Blog-Reference and Blog-Reference

Orthodoxy is a failure and even laypersons understand intuitively that the behavior of the economy as a whole cannot be explained by the behavioral assumption of constrained optimization of individual agents. This has been a non-starter since Jevons-Walras-Menger and Heterodoxy have always said so. Yet, the question is not how this ‘pure nonsense’ ‘could be awarded The Sveriges Riksbank Prize in Economic Sciences’ but why traditional Heterodoxy could not produce something better than this ridiculous specimen of proto-science?

Orthodoxy is long dead but it has not been buried. Why is this scientific zombie (Quiggin, 2010) still around?

“The main reason for the considerable acceptance of the approach is that fundamental rule of scientific combat: it takes a theory to beat a theory.
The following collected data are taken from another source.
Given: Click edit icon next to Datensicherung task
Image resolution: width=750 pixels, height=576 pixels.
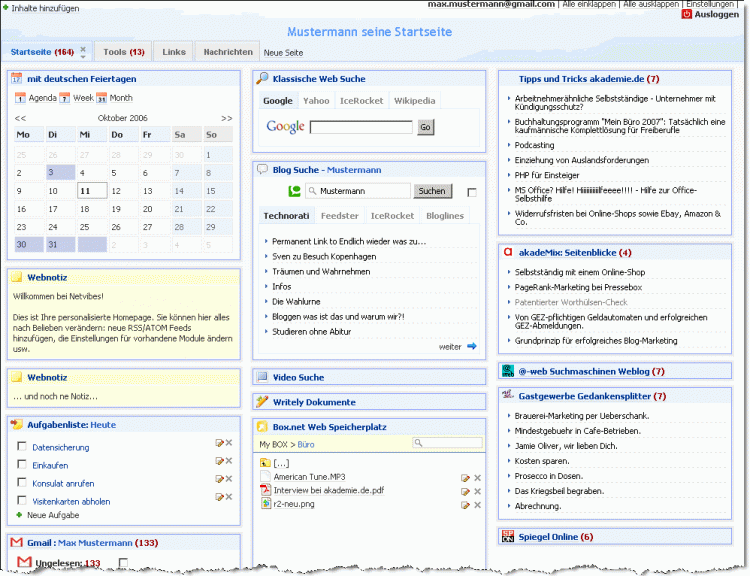Looking at the screenshot, I should [x=218, y=443].
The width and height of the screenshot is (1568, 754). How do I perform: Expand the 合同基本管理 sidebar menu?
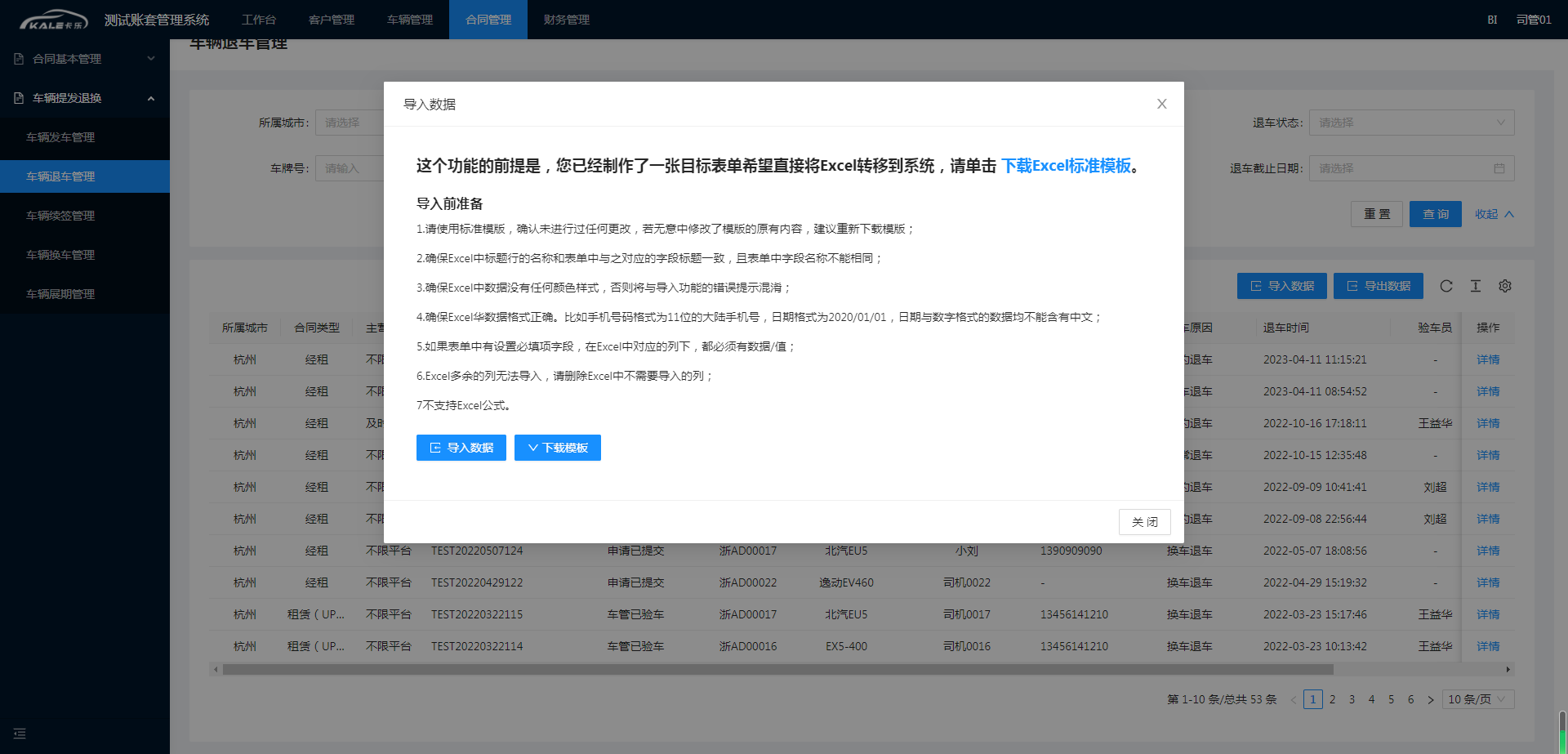85,59
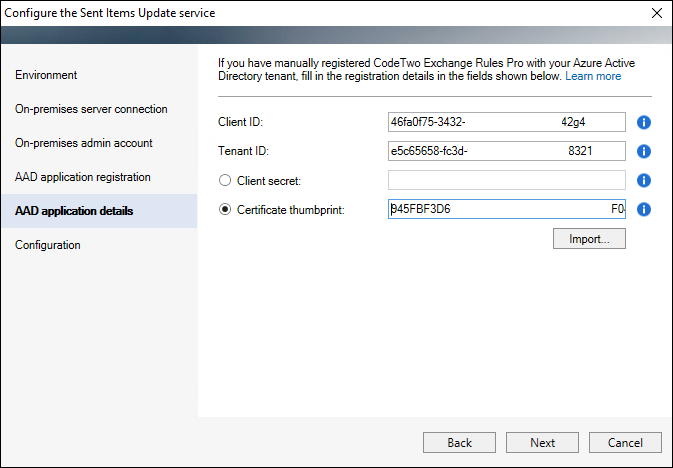Select the Client secret radio button

pos(225,180)
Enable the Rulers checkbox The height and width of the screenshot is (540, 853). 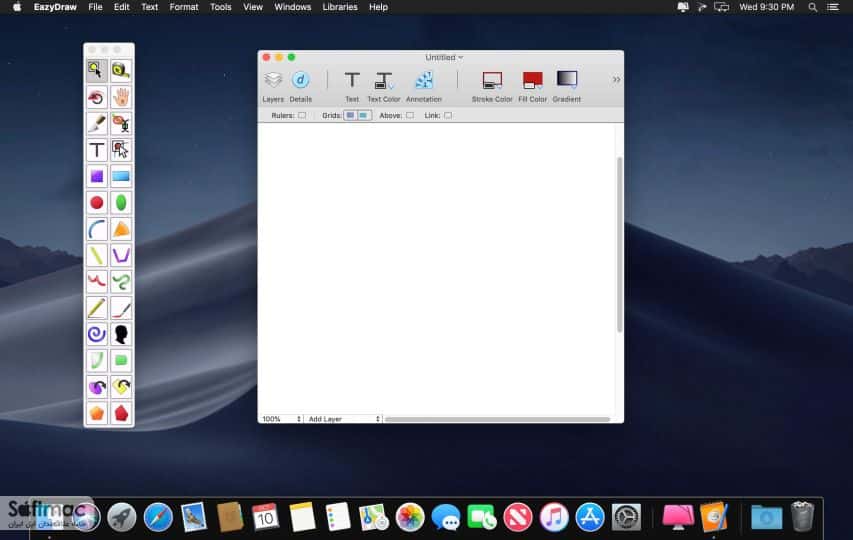[x=302, y=115]
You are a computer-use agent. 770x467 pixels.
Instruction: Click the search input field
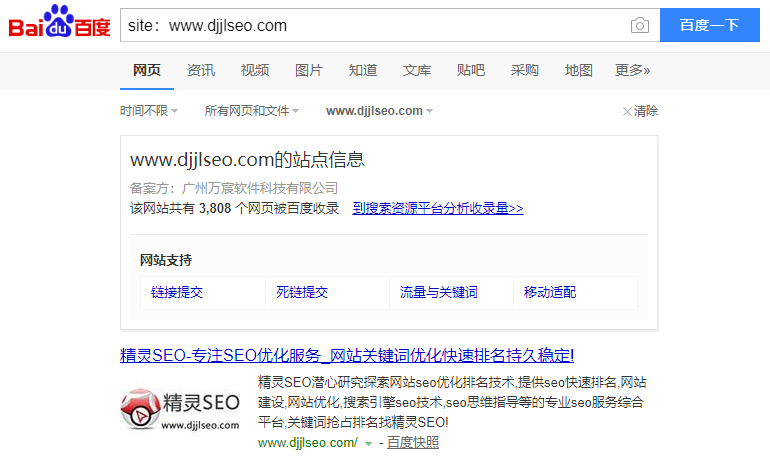[x=370, y=25]
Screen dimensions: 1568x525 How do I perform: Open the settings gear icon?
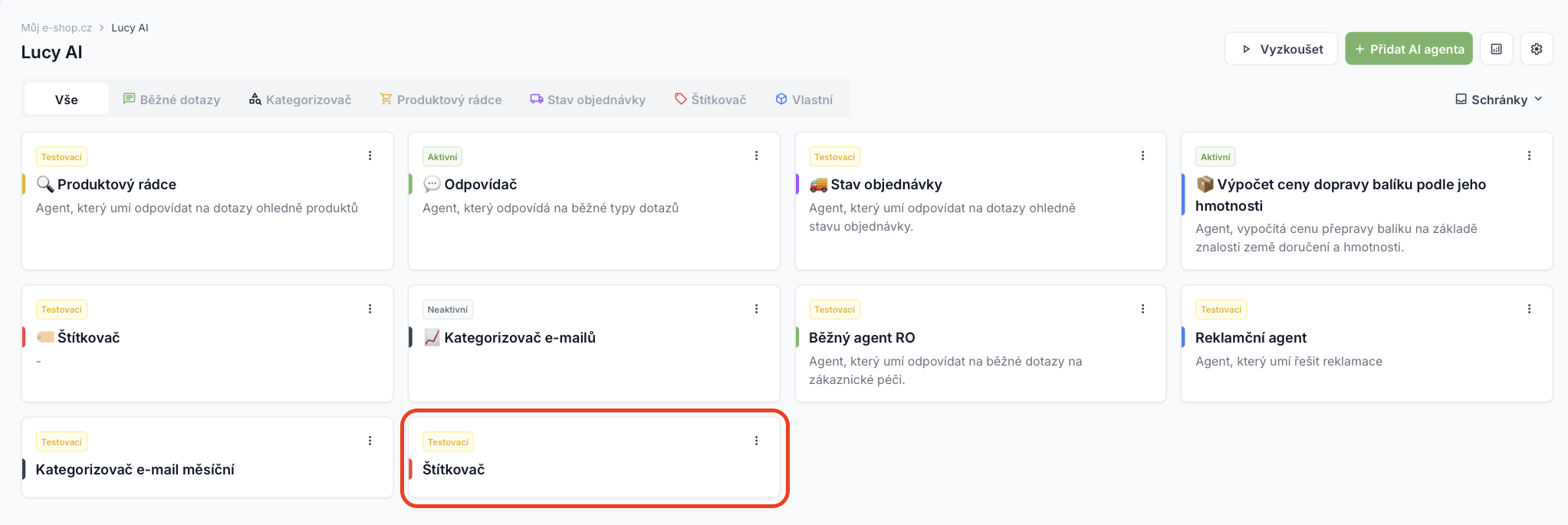pyautogui.click(x=1536, y=48)
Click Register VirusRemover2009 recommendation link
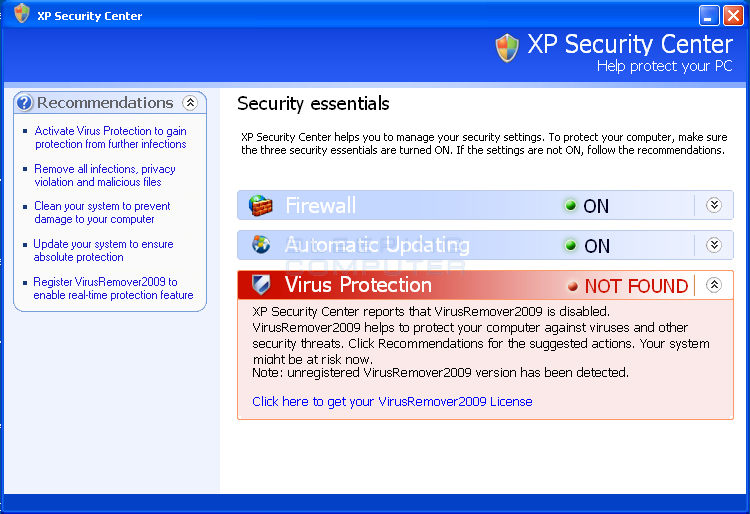Image resolution: width=750 pixels, height=514 pixels. pos(113,288)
No amount of skepticism about the fertility of a theory can deter its use unless the skeptic can point to another route by which the scientific problem of regulation can be studied successfully.” (Stigler, 1983, p. 541)

So, this is the pork-barrel deal: Orthodoxy does not vanish because of proven scientific incompetence but only if Heterodoxy presents something better.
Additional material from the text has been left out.